## Work to complete
Look through the material below, count the lines containing the word "width", and state only the count.

## Material for the task
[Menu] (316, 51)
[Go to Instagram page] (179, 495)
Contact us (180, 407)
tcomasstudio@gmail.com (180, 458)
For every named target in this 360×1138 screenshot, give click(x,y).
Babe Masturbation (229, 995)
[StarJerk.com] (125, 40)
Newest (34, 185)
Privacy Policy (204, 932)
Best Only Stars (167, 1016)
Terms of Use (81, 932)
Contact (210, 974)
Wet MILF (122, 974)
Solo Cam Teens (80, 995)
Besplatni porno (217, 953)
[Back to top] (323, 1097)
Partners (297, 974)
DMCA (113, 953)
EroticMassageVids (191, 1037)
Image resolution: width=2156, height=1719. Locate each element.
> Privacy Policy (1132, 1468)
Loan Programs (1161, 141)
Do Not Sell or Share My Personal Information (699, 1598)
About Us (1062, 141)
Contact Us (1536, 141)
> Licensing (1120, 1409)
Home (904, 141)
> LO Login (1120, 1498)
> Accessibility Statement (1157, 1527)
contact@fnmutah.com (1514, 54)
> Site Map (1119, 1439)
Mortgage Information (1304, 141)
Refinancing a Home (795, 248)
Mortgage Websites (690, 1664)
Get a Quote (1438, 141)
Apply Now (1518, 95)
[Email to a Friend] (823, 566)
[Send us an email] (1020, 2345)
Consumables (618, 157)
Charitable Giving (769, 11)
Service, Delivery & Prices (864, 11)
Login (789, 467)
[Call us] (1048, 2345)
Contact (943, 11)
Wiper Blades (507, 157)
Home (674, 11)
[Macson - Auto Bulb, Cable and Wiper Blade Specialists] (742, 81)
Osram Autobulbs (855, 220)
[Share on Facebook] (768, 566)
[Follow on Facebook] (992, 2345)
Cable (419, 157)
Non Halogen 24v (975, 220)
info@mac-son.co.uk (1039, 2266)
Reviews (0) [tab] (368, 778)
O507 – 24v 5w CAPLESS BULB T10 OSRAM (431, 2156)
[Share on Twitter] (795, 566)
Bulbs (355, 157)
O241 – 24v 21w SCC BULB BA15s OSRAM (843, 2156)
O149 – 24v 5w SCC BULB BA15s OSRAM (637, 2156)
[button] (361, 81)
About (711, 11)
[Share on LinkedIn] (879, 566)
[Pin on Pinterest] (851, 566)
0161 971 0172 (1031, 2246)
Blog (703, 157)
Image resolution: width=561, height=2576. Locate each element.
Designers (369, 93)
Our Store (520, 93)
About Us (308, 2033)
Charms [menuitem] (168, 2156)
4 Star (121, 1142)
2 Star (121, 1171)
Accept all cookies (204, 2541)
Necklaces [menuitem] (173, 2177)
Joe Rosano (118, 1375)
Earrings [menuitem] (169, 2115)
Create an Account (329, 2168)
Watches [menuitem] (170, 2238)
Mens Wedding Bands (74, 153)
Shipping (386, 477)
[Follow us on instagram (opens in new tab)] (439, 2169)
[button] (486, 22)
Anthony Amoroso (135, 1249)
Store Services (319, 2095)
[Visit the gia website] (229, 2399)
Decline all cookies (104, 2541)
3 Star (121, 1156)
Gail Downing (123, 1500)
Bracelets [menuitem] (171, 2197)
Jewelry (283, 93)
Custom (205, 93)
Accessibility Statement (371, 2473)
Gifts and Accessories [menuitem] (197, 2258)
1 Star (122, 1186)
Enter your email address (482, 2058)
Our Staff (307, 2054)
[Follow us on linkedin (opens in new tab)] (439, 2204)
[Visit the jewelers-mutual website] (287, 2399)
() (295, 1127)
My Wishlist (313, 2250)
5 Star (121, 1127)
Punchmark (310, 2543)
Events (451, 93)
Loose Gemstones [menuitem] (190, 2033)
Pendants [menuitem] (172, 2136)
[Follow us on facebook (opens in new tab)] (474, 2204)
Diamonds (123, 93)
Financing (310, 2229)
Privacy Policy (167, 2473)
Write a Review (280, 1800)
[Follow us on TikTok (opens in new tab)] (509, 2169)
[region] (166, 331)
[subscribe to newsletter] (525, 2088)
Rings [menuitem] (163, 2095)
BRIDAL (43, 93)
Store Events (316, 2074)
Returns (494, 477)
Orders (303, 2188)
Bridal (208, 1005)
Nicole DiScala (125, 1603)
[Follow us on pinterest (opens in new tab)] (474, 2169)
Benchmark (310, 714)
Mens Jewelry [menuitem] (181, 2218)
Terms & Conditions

## Answer below
2